Basic Security filter is an authentication system built into the HTTP protocol
The Basic Authentication – intercepts the request to the protected resource and looks for the Authorization HTTP header. It extracts the username and password encoded in Base64 and then requests the configured instance to determine if the user credentials are correct in the provided bean file. Till Basic Security all incoming requests will be validated for the username-password combination.
This approach facilitates below:
- It is designed to let you manage security of applications through user credentials.
- No Client ID creation or token generation required
- Cost effective way for basic authentication
- Custom error message and exceptional handling is possible in case of authentication failure
Basic authentication works for username and password. Role based validation will be done at Authorization filter level and Authorize users against a required set of authorities.
Spring Bean authentication manager allows us to manage user services with multiple roles.
With below example you may use simple user or encrypted admin to create and establish security through mule.
Spring module configuration – Spring Config and Spring Security manager, to provide credential validation and delegate reference
Both Spring configuration needs to populated in a specific way to link to the bean xml file.
Basic security filter allows to retrieve the http attributes. Then it needs to be passed to Authorization filter.

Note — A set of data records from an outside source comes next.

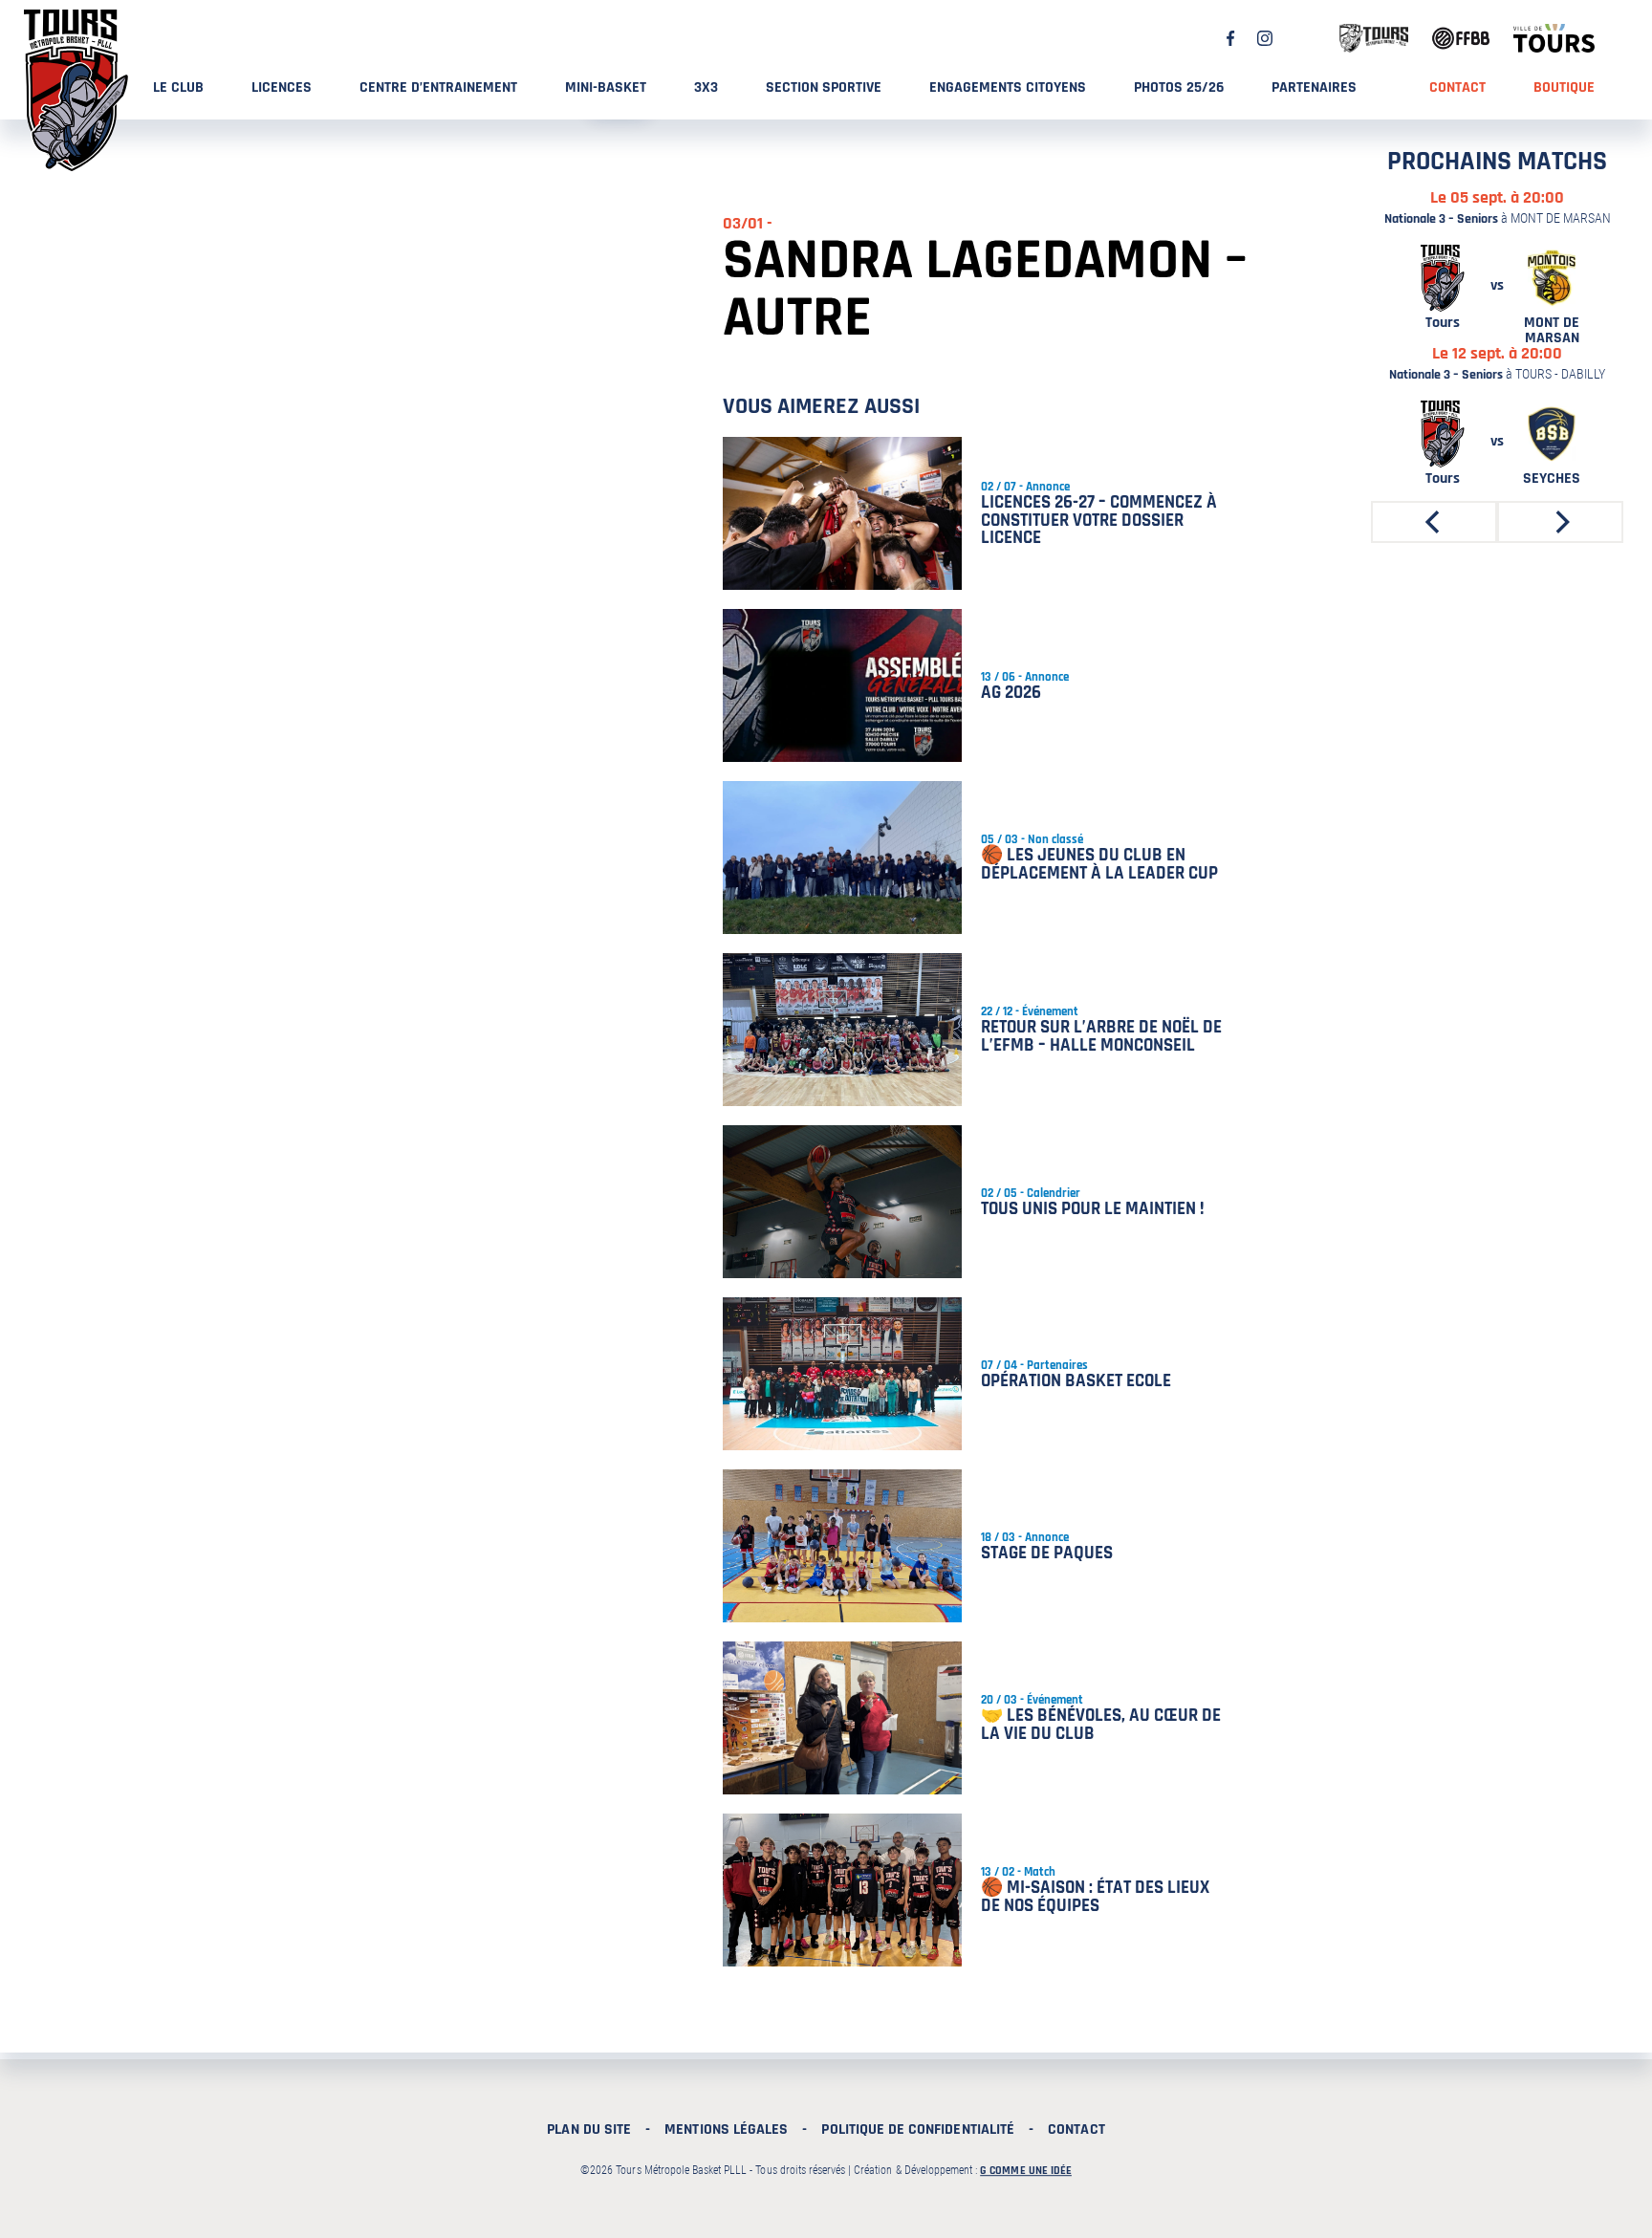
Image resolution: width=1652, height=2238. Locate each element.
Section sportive (823, 87)
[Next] (1560, 522)
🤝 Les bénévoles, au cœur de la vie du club (1101, 1725)
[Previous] (1434, 522)
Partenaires (1314, 87)
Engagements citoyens (1007, 87)
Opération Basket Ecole (1076, 1381)
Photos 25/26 (1179, 87)
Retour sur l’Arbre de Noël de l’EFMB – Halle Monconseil (1101, 1036)
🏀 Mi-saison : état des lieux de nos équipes (1095, 1897)
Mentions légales (726, 2130)
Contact (1457, 87)
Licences (281, 87)
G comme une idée (1026, 2170)
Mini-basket (605, 87)
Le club (178, 87)
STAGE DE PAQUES (1047, 1553)
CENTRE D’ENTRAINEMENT (438, 87)
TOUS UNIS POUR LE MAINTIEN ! (1093, 1209)
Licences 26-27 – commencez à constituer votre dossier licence (1099, 520)
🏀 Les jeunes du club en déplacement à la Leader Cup (1099, 864)
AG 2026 (1011, 693)
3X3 (706, 87)
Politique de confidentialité (917, 2130)
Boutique (1564, 87)
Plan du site (589, 2130)
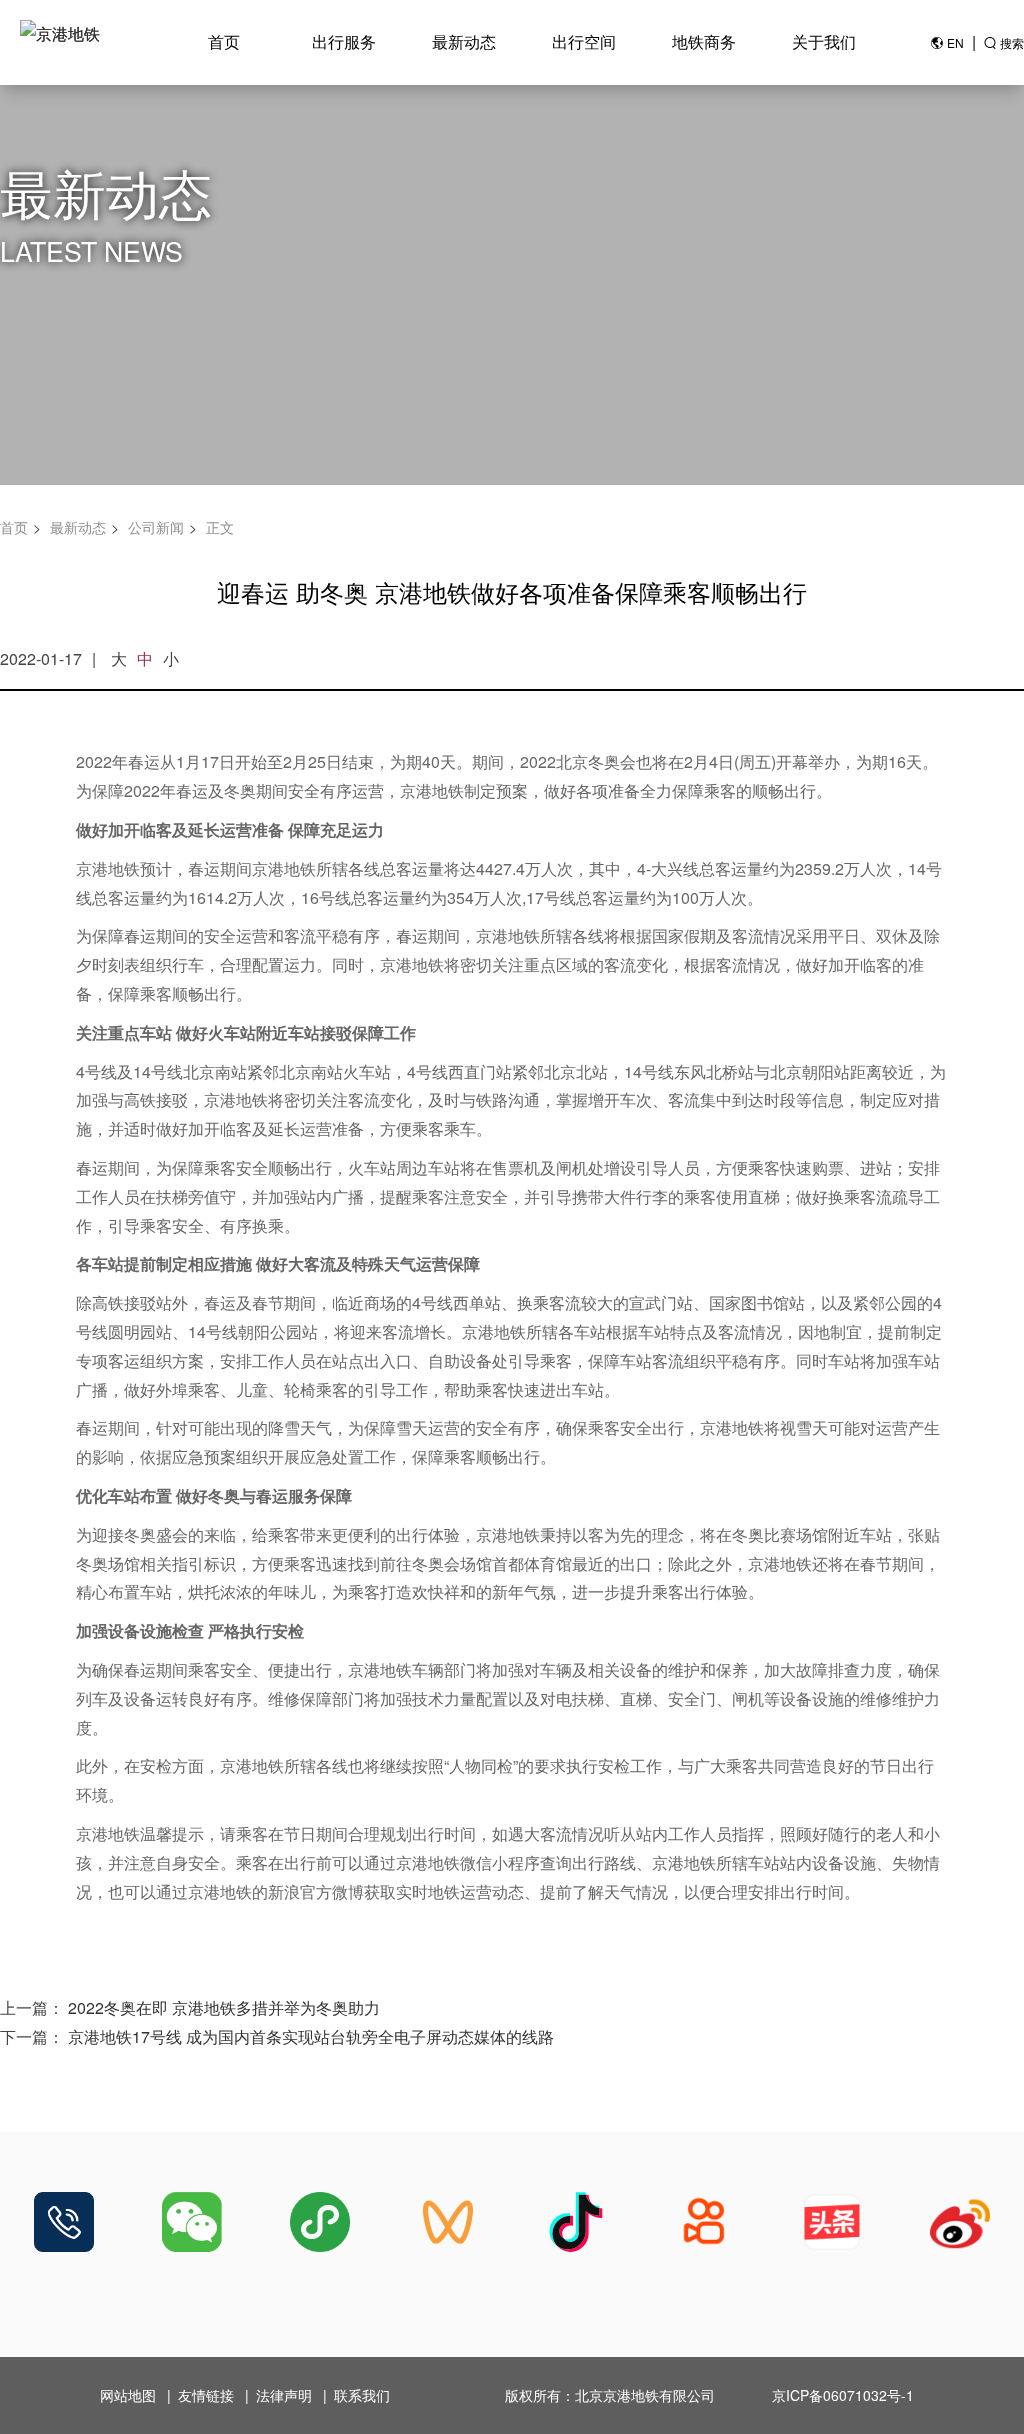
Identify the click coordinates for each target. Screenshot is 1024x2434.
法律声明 (284, 2395)
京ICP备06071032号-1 (843, 2395)
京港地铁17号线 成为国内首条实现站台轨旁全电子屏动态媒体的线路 (311, 2036)
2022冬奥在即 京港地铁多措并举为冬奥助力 (224, 2007)
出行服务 (344, 41)
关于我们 (824, 41)
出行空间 (584, 41)
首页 (224, 41)
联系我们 (362, 2395)
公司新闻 (156, 527)
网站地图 (128, 2395)
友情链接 (206, 2395)
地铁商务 (704, 41)
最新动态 (464, 41)
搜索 (1012, 42)
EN (955, 42)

Realm is an optional attribute required by some servers. You only need to set this attribute if required by the server on other hand.
Authorization filter mapping is little critical. Please make sure all the dependencies are version synced.
Required authorities can have as many roles as are defined in bean xml file to process.
The Spring module adds support for a filter that fails if authentication cannot be validated using the Mule Security Manager
If the request is authenticated successfully, Mule retrieves the username and uses it in the Spring Authorization filter to search for that user and to try to authorize the request against the authority ROLE_ADMIN.